OR42-5 Placental Human Chorionic Gonadotropin Is Associated with Sex-Specific Development and the Response to Endocrine Disruptors

Program: Abstracts - Orals, Poster Previews, and Posters
Session: OR42-Pregnancy-Related Reproductive Endocrinology
Sunday, March 8, 2015: 9:30 AM-11:00 AM
Presentation Start Time: 10:30 AM
Room 11 (San Diego Convention Center)

Outstanding Abstract Award
Jennifer Joan Adibi, MPH, ScD1, Myoung Keun Lee, MS1, Naimi I. Ashley, PhD2, Emily Barrett, Ph.D3, Ruby Nguyen, PhD4, Sheela Sathyanarayana, MD5, Mari-Paule Thiet, MD6, Sarah J Janssen, MD, PhD, MPH7, Laurence Baskin, MD8, J. Bruce Redmon, MD9 and Shanna H Swan, PHD10
1University of Pittsburgh, Pittsburgh, PA, 2McGill University, Montreal, QC, Canada, 3University of Rochester, Rochester, NY, 4University of Minnesota, 5University of Washington, 6University of California, San Francisco, 7University of California, San Francisco, CA, 8University of California, San Francisco, San Francisco, CA, 9Univ of MN Med Sch, Minneapolis, MN, 10Mount Sinai School of Medicine, New York, NY
Background. Human chorionic gonadotropin (hCG) is a sexually dimorphic placental secreted hormone that is essential to normal differentiation of the fetal testes. Mothers of cryptorchid neonates had 20% lower circulating hCG in the first trimester versus controls. An endocrine disrupting compound, mono-n-butyl phthalate (MnBP), increases expression of the hCG alpha subunit in female placentas and decreases expression in male placentas. In male infants, prenatal phthalate exposure is associated with shorter anogenital distance (AGD) at birth-- a marker of hormonal action in utero and fetal sex differentiation. The primary aim was to evaluate associations of hCG with a) AGD in male and female neonates, and with b) urinary phthalates. The secondary aim was to test the hypothesis that phthalates disrupt male sexual differentiation through their action on hCG.

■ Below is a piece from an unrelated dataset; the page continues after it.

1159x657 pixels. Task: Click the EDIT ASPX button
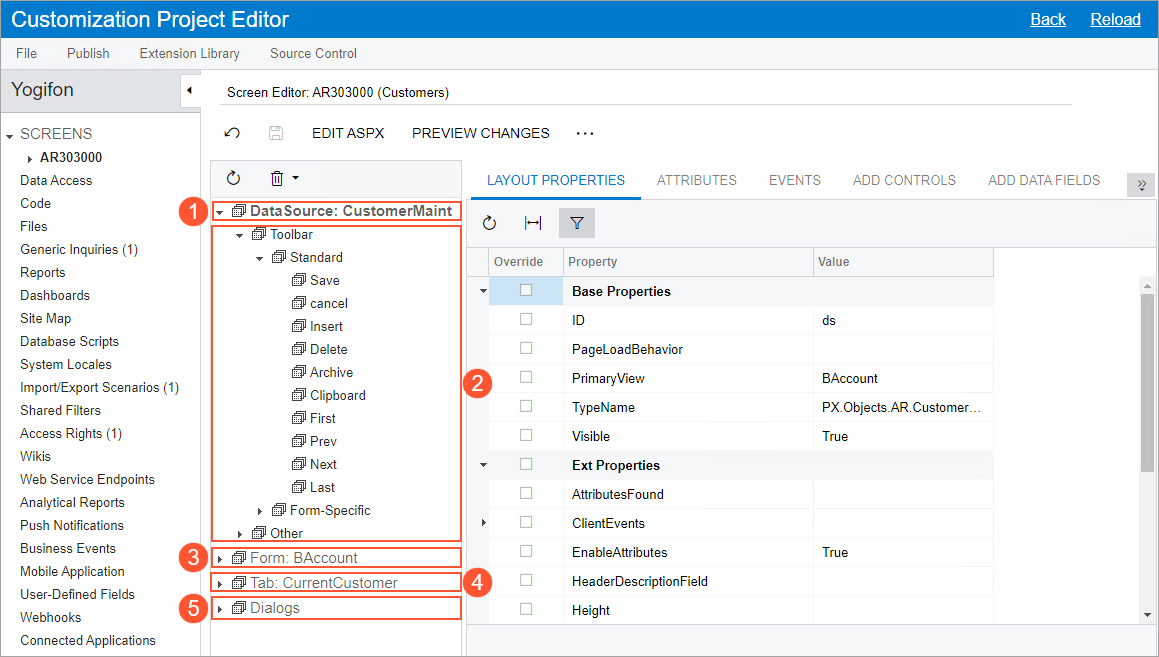click(348, 133)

Methods. Subjects were enrolled in multicenter prospective pregnancy cohort. Phthalates and hCG were measured in urine and serum samples, respectively, collected in the first trimester (N=362).  Neonatal exams were performed by trained study staff.  Multivariate linear regression was used to estimate sex-specific associations of the placental hormones with AGD (males: AS: anus to scrotum, AP: anus to penis; females AF: anus to fourchette; AC: anus to clitoris), birthweight for gestational age z-score, and 5 urinary phthalate concentrations including MnBP, mono-isobutyl phthalate (MiBP), monobenzyl phthalate (MBzP), monoethylhexyl phthalate (MEHP), and monoethyl phthalate (MEP). To combine data across centers, we generated z-scores of the analyte values. We applied causal inference methods to estimate the total effect of phthalates and hCG on AGD, and compared it to the controlled direct effect (CDE) of the phthalates after removing the hCG effect.  

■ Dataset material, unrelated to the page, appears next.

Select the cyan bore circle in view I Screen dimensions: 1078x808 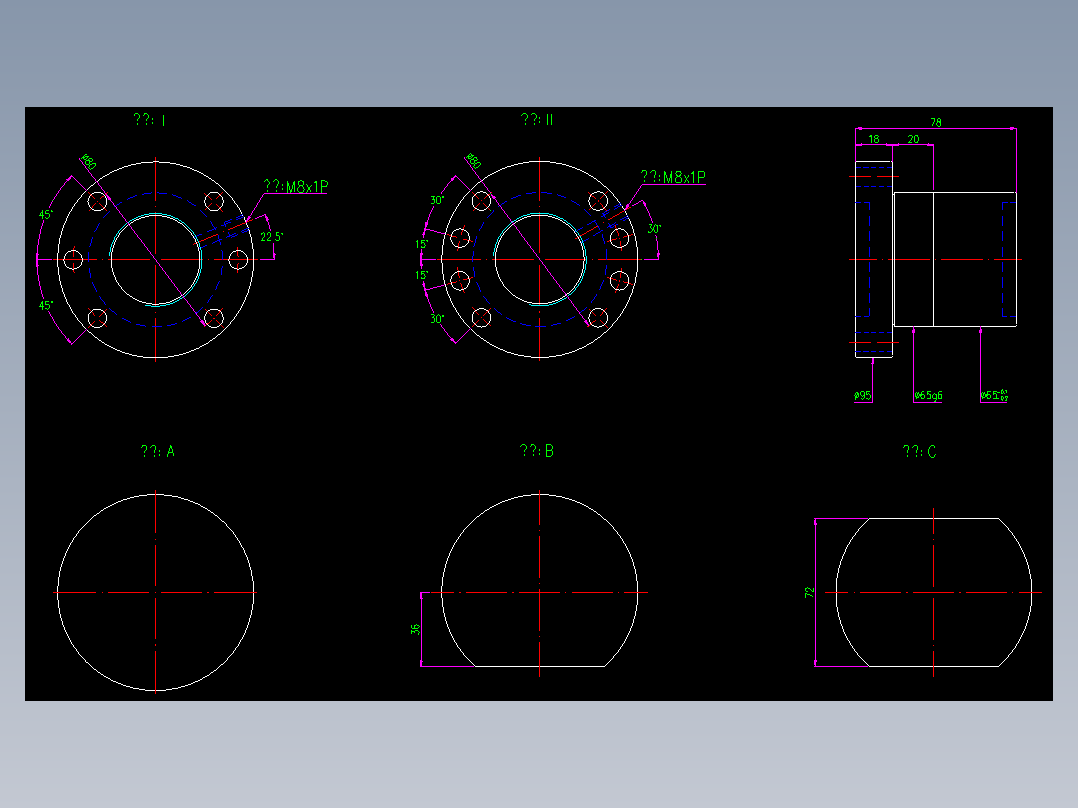(x=156, y=259)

Results. Higher hCG was associated with lower AGD-AS in males (-0.64 mm per 1 unit increase in the hCG z-score, standard error (SE) 0.31) but not females (interaction of hCG by fetal sex p=0.03). Higher MnBP and MBzP were associated with higher hCG expression in female fetuses and lower expression in males (interaction p-value=0.01). AGD-AP and AGD-AC were not correlated with first trimester placental hormones. In Aim 2, for every log unit increase in urinary MEHP and MnBP, male AGD decreased by 1.2 mm.  If we administered a hypothetical substance that completely blocked the effect of hCG, then MEHP and MnBP would induce only a 0.87 mm and 0.99 mm decrease in AGD respectively.  

Conclusion. The early placenta is a site of endocrine disruption, and a contributor to the development of the fetal genitalia.  hCG may partially mediate the effects of phthalates on fetal genitalia.  By monitoring of first trimester hCG, normalized by fetal sex, we may have the opportunity to identify abnormal development, intervene and improve the health of the child.

Nothing to Disclose: JJA, MKL, NIA, EB, RN, SS, MPT, SJJ, LB, JBR, SHS

*Please take note of The Endocrine Society's News Embargo Policy at https://www.endocrine.org/news-room/endo-annual-meeting

Sources of Research Support: JJA had grant support from the National Institutes of Environmental Health Sciences (1K99 ES017780-01, 5 R00 ES 017780 – 06). The Infant Development and Environment Study (SHS) was funded by the National Institute of Environmental Health Sciences: R01ES016863-04 and R01 ES016863-02S4.